__TASK INSTRUCTIONS__
1. Using the passage on analyst upside calls, answer the following:
(a) By what percentage did the Dow Jones Industrial Average fall this last week?
(b) What range of upside do most Buy and Outperform ratings project for Dow or S&P 500 stocks?
(c) How many of the last week's analyst upgrades and positive research calls does the passage say it presents?
2. List every percentage figure that appears in the passage on analyst upside calls.
3. Pick up the passage on analyst upside calls after its final sentence and continue it.

═════ PASSAGE PROVIDED

This last week may have been short and light on investing interest in the United States. After all, millions of passengers flying out or driving out on Wednesday, then eating more turkey than can easily be measured, and then hitting the malls and retailers just puts the minds of investors elsewhere. The Dow Jones Industrial Average fell 0.14% and the S&P 500 Index rose by a whole 0.04% this last week. Still, there are some hidden gems which may be seen having huge potential gains ahead if Wall Street analysts are right in their calls.
24/7 Wall St. reviews dozens of analyst research reports each day. This often turns into hundreds of research reports each week. While many analyst reports cover stock to buy, most of the Buy and Outperform ratings come with 8% to 15% upside projections for Dow or S&P 500 stocks. Then there is another class of analyst upgrades and Buy ratings — where the projected analyst upside in a stock can be 35%, 50%, and in some cases even 100%.
There is one rule that investors need to keep in mind. The higher the projected return on an investment generally means that there is a lot more risk. That is certainly true of the latest pack of analyst upside calls for massive upside. Some of these are beaten down stocks, some are very risky companies with uncertain futures, and some could easily end up in the “what ever happened to that company?” category.
Conservative investors and those who are averse to risk should not even remotely consider investing in speculative companies just because some Wall Street analyst says there is upside. It is undeniable that many analyst calls do prove to be wrong. And many companies just never grow into their full potential.
Now that you have been reminded that these are full of much more risk than you might expect from a Dow or S&P 500 stock, these are six of the last week’s analyst upgrades and positive research calls with massive upside. In each case 24/7 Wall St. has pointed out at least one potential risk or pitfall that investors should at least consider before following a Wall Street analyst call just because they see huge upside.

══════════
═════ SUPPLIED RECORDS

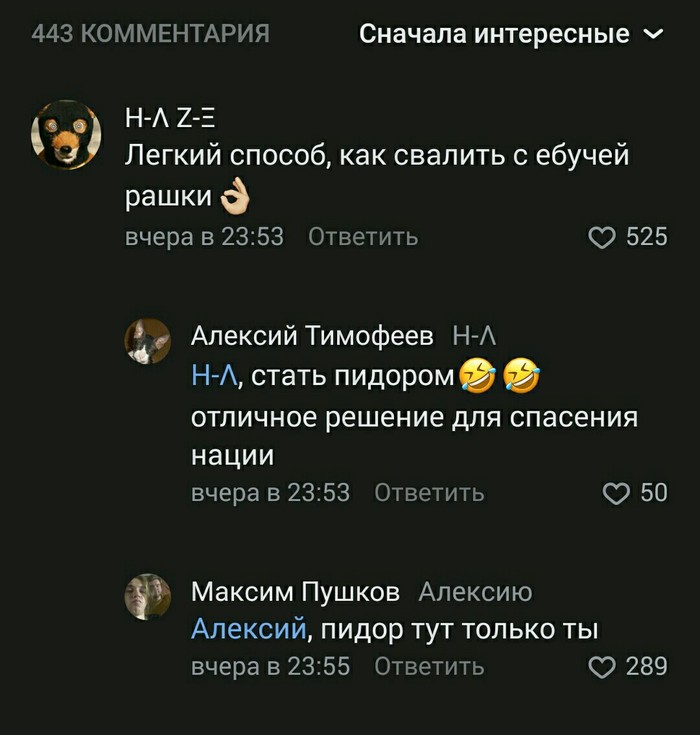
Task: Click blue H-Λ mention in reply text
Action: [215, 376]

══════════
═════ SUPPLIED RECORDS

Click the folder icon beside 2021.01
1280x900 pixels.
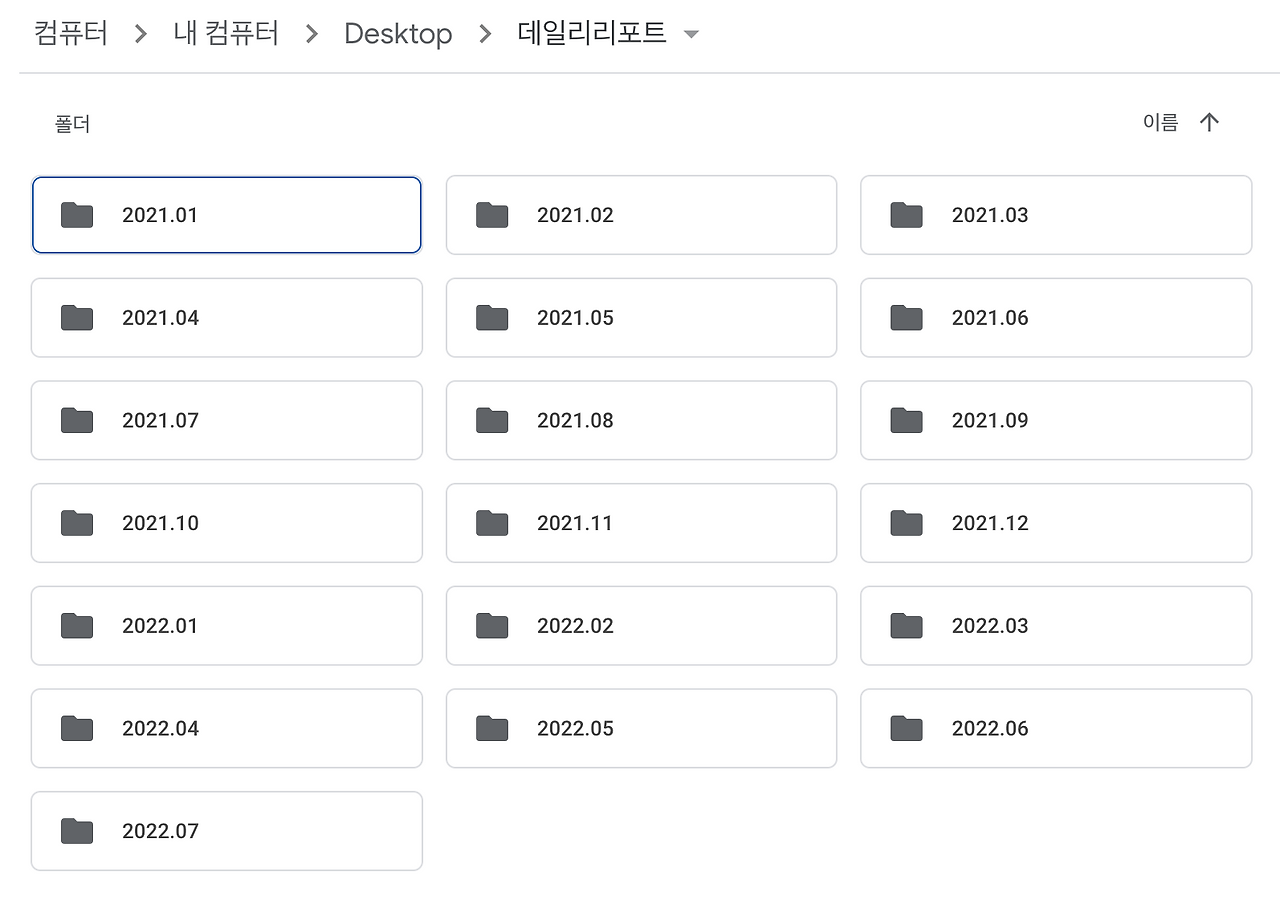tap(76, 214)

══════════
═════ SUPPLIED RECORDS

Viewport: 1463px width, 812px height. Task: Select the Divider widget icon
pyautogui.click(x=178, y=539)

══════════

__TASK RESULTS__
1.
(a) 0.14%
(b) 8% to 15%
(c) Six

2. 0.14%, 0.04%, 8%, 15%, 35%, 50%, 100%

3.
Avon Products Inc. (NYSE: AVP) has been down and out for too long to easily recall now. Citigroup now sees upside here, potentially big upside. In a research report this last Tuesday Avon was raised to Buy from Neutral and it was assigned a $5.00 price target. This was versus a prior $2.85 close, but shares rallied well over 10% and then closed up again on Friday to end the week at $3.45.
Avon had a consensus analyst price target of $4.52 ahead of the call, and that consensus target was seen higher at $4.67 by the end of the week. Avon has a 52-week range of $2.41 to $10.20. The driving force for Citi’s upgrade here is that a turnaround may be taking shape, it seems to be targeting more profitable growth, and Brazil’s woes could even be abating for Avon.
Then again, there is always the risk that Avon keeps failing at a turnaround or cannot rekindle interest again. We have reported that no buyout firms were interested and that its options may be very limited.
Horizon Pharma plc (NASDAQ: HZNP) was reinstated as Buy at Jefferies back on Monday, along with a $43 price target. Its prior close was $18.82, and Friday’s closing price was $21.77. Jefferies believes that Horizon’s standalone growth appears healthy now that it is no longer being pursued in a low-premium takeover that undervalued the company. Another potential here is that near-term M&A remains likely.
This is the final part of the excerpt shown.